Francesca Trivellato

Andrew W. Mellon Professor of Early Modern European History, Institute for Advanced Study

Biography

Francesca Trivellato is Andrew W. Mellon Professor of Early Modern European History at the Institute for Advanced Study in Princeton, NJ. In the last two decades, she has been interested in the real and imaginary economic roles played by Jewish merchants in Western European commerce and finance, c. 1500-1800. She has addressed these topics in two monographs: The Familiarity of Strangers: The Sephardic Diaspora, Livorno, and Cross-Cultural Trade in the Early Modern Period (Yale University Press, 2009) and The Promise and Peril of Credit: What a Forgotten Legend about Jews and Finance Tells us about the Making of European Commercial Society (Princeton University Press, 2019).
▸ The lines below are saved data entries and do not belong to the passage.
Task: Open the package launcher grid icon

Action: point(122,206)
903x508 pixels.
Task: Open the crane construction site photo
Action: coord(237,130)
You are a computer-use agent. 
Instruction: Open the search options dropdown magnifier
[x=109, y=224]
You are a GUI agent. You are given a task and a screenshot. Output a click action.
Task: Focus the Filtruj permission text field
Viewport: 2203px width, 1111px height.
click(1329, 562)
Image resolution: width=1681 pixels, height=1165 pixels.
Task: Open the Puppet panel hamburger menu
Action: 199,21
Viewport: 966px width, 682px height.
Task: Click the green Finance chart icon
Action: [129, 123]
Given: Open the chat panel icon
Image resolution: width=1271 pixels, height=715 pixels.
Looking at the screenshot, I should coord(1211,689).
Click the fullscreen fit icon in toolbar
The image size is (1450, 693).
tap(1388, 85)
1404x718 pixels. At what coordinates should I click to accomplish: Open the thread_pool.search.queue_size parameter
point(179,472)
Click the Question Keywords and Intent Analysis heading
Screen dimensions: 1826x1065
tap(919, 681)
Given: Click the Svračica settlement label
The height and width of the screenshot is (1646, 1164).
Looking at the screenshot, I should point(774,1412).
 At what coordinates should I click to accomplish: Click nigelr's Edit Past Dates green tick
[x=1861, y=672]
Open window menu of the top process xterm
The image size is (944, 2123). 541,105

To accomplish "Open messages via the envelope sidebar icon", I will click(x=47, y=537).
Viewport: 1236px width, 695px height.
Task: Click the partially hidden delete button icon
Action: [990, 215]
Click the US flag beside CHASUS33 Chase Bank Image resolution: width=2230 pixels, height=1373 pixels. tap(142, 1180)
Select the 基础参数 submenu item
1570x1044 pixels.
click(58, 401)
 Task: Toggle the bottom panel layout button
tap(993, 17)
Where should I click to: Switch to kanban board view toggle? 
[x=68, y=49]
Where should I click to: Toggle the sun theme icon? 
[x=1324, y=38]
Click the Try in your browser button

Together with Jonathan Karp, she edited Jews in Early Modern Europe, Variorum series “Classic Essays in Jewish History” (London: Routledge, forthcoming in 2021). Her principal long-term project at the moment focuses on a macro- and micro-analysis of limited partnerships in Tuscany from 1450 to 1800, of which this article gives a short preview: “Renaissance Florence and the Origins of Capitalism: A Business History Perspective,” Business History Review, 94, no. 1 (2020): 229–251.